> [Required task 1]:
Turn the records into a JSON list of strings, one string per line and blank lines left out. Begin at the first line of the records and stop after the line that contains "coord(556,32)".

==== Excerpt

The inspiration from ReBeL comes from DeepMind’s AlphaZero. After setting up new records in the Go game with the development of AlphaGo, DeepMind expanded iits efforts to other perfect-information games such as Chess, or Shogi. The result was AlphaZero, a reinforcement agent that was able to master all these games from scratch. Of course, recreating the magic of AlphaZero in imperfect-information games like poker entails a different level of complexity.
Games like poker in which players keep their cards secret represent a major obstacle for reinforcement learning + search algorithms. Most of these techniques assume that each player’s action has a fixed value regardless of the probability of that action being executed. For instance, in chess, a good move is good regardless of whether is played or not. Now let’s think about a game like poker in which the players bluff all the time. In many scenarios, the value of a bluff action diminishes the more its used as the opponents can adjust their strategy to it. How could we possibly leverage reinforcement learning + search methods across many imperfect-information games.
The idea behind ReBeL is SO SIMPLE as it is clever. If AlphaZero showed success with reinforcement learning + search strategies in perfect-information games, then why not to transform imperfect-information games to perfect-information equivalents? I know, I know, it sounds too good to be true but let’s look at an example.
Let’s imagine a simplified version of poker in which a single card is dealt to each player which can then choose between three actions: fold, call or raise. Now consider a variation of this game in which the cards are not dealt to the players directly but, instead, they can be seen only by an third-party referee. Instead of taking an action directly, the players will announce how likely they are to take a specific action given the current hand. The referee will take an action based on the player’s analysis. In terms of strategy, this modified game is identical to the original game with the difference that it contains no private information. Instead, the modified game can be considered a continuous-state perfect-information game.
The transformation of an imperfect-information game to a perfect-information environment, opens the door to utilizing the same techniques that worked for AlphaZero. The main challenge at this point is efficiency, as the search space is fairly larger than most perfect-information games. To address this, ReBeL uses an optimization technique known as counterfactual regret minimization (CFR) to improve the efficiency of the search.
Facebook evaluated ReBeL in two games: heads-up no-limit Texas Hold’em and Liar’s Dice with very strong performance in both.
ReBeL represents an important milestone in order to use reinforcement learning + search in order to generically solve imperfect-information games. There are still plenty of challenges including the fact that it knows the rules of the game in advance which is not the case of many real world scenarios. Facebook also open sourced the implementation of the Liar’s Dice game to allow the research community to improve in these ideas.

========
==== Data records

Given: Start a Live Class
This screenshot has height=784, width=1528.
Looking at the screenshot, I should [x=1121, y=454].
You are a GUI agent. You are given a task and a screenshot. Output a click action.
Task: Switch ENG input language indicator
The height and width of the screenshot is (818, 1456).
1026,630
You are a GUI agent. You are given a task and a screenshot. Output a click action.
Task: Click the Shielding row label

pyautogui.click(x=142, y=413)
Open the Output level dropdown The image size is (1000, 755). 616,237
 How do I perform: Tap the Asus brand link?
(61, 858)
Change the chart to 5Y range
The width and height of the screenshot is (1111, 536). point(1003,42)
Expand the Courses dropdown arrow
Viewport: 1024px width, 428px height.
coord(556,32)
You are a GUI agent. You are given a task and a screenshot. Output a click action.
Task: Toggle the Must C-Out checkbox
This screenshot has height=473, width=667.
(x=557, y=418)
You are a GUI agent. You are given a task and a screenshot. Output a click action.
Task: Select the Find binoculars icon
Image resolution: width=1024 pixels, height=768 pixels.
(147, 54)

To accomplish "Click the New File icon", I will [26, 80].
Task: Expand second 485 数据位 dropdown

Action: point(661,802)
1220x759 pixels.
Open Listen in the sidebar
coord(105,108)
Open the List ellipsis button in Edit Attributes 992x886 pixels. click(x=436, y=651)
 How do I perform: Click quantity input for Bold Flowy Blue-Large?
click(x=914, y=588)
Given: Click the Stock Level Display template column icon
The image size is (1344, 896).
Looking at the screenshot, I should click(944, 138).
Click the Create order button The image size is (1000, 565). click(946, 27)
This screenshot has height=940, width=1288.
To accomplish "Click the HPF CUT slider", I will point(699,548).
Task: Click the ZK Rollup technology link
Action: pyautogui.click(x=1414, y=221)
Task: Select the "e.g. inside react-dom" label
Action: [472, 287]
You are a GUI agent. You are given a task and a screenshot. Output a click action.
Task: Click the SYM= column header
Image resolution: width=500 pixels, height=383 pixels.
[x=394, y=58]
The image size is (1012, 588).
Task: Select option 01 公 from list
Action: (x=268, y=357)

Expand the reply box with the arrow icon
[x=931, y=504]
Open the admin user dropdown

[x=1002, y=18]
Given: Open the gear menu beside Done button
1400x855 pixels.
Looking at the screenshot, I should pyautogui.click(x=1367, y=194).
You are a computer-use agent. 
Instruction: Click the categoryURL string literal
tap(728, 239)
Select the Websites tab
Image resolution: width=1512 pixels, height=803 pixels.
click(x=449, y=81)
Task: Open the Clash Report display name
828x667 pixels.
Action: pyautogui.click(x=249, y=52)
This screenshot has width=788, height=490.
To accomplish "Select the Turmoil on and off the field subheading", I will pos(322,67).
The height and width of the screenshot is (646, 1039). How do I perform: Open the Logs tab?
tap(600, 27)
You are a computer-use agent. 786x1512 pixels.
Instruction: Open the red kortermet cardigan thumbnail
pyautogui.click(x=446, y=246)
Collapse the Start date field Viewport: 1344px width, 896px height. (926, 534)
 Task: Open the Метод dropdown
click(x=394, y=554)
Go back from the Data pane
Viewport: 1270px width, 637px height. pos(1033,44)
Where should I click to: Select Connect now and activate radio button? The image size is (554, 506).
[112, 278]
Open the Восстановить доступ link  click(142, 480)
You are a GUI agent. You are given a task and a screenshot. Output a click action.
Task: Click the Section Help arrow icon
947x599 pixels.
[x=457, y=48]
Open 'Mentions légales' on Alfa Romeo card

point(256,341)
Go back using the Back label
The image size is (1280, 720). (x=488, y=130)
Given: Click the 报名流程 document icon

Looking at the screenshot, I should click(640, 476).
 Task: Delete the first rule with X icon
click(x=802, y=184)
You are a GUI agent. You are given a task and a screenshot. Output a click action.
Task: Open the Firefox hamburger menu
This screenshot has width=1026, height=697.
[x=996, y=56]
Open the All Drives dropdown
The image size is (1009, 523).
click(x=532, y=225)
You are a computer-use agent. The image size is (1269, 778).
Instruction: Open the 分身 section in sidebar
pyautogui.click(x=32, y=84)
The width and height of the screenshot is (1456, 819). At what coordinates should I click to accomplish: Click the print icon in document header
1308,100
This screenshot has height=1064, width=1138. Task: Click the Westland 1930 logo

========

> [Required task 2]:
Translate this sentence from the excerpt about ReBeL into Spanish: "Facebook evaluated ReBeL in two games: heads-up no-limit Texas Hold’em and Liar’s Dice with very strong performance in both."

> [Task response 1]:
[
  "Given: Start a Live Class",
  "This screenshot has height=784, width=1528.",
  "Looking at the screenshot, I should [x=1121, y=454].",
  "You are a GUI agent. You are given a task and a screenshot. Output a click action.",
  "Task: Switch ENG input language indicator",
  "The height and width of the screenshot is (818, 1456).",
  "1026,630",
  "You are a GUI agent. You are given a task and a screenshot. Output a click action.",
  "Task: Click the Shielding row label",
  "pyautogui.click(x=142, y=413)",
  "Open the Output level dropdown The image size is (1000, 755). 616,237",
  " How do I perform: Tap the Asus brand link?",
  "(61, 858)",
  "Change the chart to 5Y range",
  "The width and height of the screenshot is (1111, 536). point(1003,42)",
  "Expand the Courses dropdown arrow",
  "Viewport: 1024px width, 428px height.",
  "coord(556,32)"
]

> [Task response 2]:
Facebook evaluó ReBeL en dos juegos: Texas Hold’em sin límite heads-up y Liar’s Dice, con un desempeño muy sólido en ambos.